As well, while I thought he did a good job of setting up all the little things, I found that the treatment of the big, thematic issues simplistic. The third book is the heaviest on this, of course, because the world is ending. Ruin & Preservation, and that the world cannot be in balance without both of them together; that's a really common theme. Not much new is done here; they have to be alloyed together to allow the world to be in balance.
A lot of the themes were interesting though. There's a lot about servitude, freedom, survival. Vin is the most obvious example; she tried to be unobtrusive but useful to survive, but her journey in The Final Empire is essentially one of discovering ways to trust, live otherwise. The kandra are similar, though. They tried to assume human forms and were killed by men, so they signed Contracts with men that made them nothing more than perfect servants, unable to kill humans, utterly subservient to their masters. Then there are the Terrismen and women, who have been bred by the Lord Ruler to be docile and serve as stewards. And all of them end up rebelling. Kelsier's message is hope. The skaa have so little chance of actually succeeding, everyone thinks Kelsier is insane, but he's doing it not necessarily to topple the Lord Ruler (though that's his goal) but if he fails, to have shown to the future skaa that rebellion is possible. Give the next generation something to look at. There's the underlying idea that they can't go on this way. Even if rebellion will end in horrible painful death, it's better than staying under the boot. In a lot of ways, the kandra pulling out their spikes, returning to non-sapient mistwraiths, is about getting out of servitude.
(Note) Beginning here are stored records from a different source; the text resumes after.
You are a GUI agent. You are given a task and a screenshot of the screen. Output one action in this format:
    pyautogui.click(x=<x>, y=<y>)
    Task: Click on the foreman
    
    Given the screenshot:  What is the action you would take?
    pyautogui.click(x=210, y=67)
Not only have they fulfilled their last contracts but they are denying Ruin another tool, a potentially disastrous one, since they know where the atium is hidden.
Oh! Another twist: the koloss! Should have guessed that there would be humans buried in there.
The magic system. It's very well set up generally; he doesn't contradict what Pushes and Pulls can do, though there are six more elements that can be burned than are initially described. That has a reason since the Lord Ruler doesn't want them to be known. But the thing is, though the magic bit was put together well enough, it was fantastically boring to read about. The magic was used almost exclusively to fight. I still don't know whether steel pushes or whether it's iron, even though every book is jam packed with fighting; every time Sanderson said "Pull" or "Push" I just mentally substituted "blah blah FIGHTING" and went on. I don't know how many people have made it this far into my many tl;dr reviews but I really, really love magic worldbuilding and say so at the least opportunity, so it was pretty unusual for me to not care for or look into the magic. The Terris Keepers' powers was more interesting, as was the Contract and abilities of the kandra.
Language! It made me wince but I must give points to Sanderson for the accents; instead of the usual phoenetic rewriting, Eastern street slang that Spook spoke was different because of syntax. That's new! I'm still not a fan of accents but it was at least different.
They were really good books. But I'm going to go read a nice, relaxing, fluffy novel next.